*** Opening DATA ***

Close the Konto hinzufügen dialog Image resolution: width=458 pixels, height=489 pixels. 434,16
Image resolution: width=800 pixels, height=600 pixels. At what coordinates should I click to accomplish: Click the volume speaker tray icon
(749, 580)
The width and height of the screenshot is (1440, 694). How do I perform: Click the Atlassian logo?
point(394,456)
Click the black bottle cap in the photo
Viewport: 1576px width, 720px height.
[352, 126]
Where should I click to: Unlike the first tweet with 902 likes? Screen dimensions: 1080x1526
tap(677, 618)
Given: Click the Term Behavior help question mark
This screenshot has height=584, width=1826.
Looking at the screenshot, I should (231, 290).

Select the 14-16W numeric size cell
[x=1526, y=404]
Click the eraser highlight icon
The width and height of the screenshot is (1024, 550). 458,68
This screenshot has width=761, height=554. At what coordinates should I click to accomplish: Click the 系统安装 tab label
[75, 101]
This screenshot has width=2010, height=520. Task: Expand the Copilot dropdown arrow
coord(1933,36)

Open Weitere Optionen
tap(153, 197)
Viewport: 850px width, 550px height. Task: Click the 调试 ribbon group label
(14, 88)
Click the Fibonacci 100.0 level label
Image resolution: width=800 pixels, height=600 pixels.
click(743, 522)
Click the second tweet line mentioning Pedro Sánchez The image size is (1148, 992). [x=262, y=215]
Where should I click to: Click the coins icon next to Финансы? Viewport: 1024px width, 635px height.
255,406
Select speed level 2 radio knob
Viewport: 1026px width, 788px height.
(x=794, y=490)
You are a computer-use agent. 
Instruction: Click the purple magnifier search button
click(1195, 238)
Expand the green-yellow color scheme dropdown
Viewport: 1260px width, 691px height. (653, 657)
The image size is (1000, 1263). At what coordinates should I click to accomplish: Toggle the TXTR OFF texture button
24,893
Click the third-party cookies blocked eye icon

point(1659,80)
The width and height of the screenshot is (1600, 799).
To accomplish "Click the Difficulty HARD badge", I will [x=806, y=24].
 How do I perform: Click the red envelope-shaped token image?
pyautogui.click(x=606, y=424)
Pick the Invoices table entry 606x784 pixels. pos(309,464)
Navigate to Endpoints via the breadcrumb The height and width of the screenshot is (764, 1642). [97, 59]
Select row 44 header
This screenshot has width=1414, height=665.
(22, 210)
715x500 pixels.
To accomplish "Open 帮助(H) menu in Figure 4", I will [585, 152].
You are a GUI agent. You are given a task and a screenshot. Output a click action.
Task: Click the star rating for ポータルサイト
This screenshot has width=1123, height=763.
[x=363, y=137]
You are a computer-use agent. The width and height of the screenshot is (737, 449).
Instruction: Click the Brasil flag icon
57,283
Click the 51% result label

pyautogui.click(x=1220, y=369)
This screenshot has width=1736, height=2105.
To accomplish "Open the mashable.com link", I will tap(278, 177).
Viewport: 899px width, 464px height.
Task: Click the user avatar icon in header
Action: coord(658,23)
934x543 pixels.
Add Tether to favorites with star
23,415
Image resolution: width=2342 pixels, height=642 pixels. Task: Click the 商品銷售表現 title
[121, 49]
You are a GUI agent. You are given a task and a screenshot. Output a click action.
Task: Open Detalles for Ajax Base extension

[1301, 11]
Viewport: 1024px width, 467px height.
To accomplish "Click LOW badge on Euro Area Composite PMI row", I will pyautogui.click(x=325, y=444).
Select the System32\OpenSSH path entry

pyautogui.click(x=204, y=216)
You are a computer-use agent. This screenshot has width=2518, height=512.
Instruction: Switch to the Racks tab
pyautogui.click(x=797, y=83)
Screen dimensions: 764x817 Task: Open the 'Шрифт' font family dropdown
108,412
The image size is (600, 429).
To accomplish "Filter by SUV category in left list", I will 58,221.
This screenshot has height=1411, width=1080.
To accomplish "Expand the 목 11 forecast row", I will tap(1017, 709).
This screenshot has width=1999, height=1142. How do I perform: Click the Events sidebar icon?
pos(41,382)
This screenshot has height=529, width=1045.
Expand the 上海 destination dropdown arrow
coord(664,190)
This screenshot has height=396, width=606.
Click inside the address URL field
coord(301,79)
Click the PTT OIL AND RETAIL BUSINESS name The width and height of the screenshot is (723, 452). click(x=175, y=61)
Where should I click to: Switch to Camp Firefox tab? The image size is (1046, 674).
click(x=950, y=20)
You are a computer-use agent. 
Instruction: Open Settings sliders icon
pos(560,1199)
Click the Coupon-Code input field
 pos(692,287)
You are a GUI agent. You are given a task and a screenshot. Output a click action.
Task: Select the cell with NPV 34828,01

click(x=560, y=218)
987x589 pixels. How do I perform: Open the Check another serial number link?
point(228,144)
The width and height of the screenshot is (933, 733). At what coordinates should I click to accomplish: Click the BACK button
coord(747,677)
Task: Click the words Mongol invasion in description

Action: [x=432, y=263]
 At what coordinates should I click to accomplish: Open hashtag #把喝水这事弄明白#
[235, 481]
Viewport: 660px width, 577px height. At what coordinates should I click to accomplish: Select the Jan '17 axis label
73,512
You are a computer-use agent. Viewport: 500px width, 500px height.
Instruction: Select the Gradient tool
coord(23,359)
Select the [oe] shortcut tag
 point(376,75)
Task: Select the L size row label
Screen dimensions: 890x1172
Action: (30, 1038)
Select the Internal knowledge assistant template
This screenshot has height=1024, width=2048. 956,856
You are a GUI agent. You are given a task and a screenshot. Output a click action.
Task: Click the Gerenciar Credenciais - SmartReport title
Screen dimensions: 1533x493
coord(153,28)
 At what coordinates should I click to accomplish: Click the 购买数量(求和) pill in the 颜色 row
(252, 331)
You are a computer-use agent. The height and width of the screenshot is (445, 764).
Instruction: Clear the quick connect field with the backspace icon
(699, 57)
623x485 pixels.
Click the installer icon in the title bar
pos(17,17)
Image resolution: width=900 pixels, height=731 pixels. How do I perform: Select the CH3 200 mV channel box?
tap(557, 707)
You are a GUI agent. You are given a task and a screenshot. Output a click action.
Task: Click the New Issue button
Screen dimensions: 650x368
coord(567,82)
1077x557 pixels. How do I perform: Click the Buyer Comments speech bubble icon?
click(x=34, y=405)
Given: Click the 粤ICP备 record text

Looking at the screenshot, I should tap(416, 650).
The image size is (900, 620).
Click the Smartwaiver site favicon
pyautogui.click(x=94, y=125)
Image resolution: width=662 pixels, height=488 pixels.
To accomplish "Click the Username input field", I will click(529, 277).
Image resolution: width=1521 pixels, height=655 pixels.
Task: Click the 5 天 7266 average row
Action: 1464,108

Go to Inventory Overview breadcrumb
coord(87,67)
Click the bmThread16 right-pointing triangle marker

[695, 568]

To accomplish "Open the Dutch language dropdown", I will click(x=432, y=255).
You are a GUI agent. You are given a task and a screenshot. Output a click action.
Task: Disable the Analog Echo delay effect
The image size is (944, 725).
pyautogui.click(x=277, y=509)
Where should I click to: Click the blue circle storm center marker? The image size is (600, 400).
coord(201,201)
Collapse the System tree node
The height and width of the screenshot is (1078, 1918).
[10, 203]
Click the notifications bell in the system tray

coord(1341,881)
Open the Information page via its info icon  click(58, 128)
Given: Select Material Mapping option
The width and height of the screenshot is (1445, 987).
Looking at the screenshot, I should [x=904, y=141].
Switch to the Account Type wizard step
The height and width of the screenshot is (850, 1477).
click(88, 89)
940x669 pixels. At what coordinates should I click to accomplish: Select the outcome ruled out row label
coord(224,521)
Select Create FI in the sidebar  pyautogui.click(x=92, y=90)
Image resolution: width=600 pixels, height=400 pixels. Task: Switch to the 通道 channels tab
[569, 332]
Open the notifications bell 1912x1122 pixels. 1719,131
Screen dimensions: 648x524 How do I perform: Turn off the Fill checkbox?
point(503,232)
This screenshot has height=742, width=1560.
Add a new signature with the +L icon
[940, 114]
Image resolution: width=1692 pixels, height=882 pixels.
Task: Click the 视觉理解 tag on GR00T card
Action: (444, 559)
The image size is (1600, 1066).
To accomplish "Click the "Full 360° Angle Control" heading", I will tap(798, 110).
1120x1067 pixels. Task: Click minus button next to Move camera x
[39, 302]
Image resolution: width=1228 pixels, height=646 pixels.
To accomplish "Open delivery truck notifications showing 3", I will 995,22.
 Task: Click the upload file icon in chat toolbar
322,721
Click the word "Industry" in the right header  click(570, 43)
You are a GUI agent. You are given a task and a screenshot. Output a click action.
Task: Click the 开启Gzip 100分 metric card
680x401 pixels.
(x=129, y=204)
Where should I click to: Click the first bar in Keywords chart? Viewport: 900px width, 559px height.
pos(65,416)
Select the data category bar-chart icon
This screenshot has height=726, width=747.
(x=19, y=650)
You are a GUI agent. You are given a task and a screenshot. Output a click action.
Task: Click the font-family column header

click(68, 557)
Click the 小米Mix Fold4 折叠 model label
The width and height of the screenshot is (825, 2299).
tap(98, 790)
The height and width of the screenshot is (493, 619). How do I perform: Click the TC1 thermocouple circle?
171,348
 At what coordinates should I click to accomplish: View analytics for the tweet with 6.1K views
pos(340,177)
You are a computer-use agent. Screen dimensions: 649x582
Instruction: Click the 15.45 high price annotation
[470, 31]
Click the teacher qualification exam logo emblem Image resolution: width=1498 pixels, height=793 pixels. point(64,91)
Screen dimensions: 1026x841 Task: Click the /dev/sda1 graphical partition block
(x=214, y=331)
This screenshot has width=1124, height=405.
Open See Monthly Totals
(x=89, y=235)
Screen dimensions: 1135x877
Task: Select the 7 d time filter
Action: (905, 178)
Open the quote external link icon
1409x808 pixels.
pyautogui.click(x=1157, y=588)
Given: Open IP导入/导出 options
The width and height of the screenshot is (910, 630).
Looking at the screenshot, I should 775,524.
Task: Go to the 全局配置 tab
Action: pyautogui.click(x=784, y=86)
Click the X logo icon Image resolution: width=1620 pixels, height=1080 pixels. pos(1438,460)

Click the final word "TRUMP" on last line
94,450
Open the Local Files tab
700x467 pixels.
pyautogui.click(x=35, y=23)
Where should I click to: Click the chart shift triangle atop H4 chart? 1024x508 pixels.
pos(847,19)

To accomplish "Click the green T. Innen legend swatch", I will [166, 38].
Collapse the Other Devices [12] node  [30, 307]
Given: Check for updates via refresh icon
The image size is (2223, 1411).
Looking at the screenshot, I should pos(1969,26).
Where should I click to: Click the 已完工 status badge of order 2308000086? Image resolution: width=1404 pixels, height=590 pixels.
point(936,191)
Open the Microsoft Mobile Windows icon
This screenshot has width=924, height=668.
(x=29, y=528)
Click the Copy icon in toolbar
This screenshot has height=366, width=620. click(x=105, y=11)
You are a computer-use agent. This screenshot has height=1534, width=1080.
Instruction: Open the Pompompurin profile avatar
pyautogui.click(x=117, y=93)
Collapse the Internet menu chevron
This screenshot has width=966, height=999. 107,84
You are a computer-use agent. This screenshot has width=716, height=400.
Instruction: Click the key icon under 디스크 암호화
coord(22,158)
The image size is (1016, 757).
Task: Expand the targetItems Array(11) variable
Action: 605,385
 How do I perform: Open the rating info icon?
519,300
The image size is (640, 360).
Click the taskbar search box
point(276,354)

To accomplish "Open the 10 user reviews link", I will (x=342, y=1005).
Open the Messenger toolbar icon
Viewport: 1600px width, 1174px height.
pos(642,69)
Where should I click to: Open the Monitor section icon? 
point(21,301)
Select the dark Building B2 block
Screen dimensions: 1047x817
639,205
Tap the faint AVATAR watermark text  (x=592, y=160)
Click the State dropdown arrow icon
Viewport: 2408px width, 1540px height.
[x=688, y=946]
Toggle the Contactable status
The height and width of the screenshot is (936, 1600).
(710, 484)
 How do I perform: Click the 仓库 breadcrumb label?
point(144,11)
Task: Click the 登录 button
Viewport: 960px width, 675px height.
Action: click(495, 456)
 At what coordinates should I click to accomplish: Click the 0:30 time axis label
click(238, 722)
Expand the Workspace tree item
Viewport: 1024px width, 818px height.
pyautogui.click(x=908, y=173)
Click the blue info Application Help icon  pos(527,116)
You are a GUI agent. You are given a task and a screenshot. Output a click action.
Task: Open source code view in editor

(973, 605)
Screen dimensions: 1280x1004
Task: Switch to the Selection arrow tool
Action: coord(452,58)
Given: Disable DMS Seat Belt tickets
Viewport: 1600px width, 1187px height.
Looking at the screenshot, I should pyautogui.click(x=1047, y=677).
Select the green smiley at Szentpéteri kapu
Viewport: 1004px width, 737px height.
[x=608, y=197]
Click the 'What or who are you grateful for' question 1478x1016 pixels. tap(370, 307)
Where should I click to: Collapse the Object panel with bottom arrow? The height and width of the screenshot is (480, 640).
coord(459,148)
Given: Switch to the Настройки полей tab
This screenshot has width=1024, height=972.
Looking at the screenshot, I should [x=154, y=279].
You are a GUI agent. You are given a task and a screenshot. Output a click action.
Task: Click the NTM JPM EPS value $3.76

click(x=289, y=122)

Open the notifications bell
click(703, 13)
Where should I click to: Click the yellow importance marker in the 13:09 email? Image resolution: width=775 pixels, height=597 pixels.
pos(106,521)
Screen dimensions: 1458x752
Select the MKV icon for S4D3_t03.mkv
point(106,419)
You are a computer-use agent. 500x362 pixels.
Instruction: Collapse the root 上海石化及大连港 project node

*** Closing DATA ***

→ HOW TO COMPLETE THIS TASK
Show all lines from the data above in which the word "computer" appears.

→ ANSWER SECTION
You are a computer-use agent. 
You are a computer-use agent. The width and height of the screenshot is (737, 449).
You are a computer-use agent. This screenshot has width=2518, height=512.
You are a computer-use agent. 
You are a computer-use agent. Viewport: 500px width, 500px height.
You are a computer-use agent. The height and width of the screenshot is (445, 764).
You are a computer-use agent. Screen dimensions: 649x582
You are a computer-use agent. This screenshot has height=1534, width=1080.
You are a computer-use agent. This screenshot has width=716, height=400.
You are a computer-use agent. 500x362 pixels.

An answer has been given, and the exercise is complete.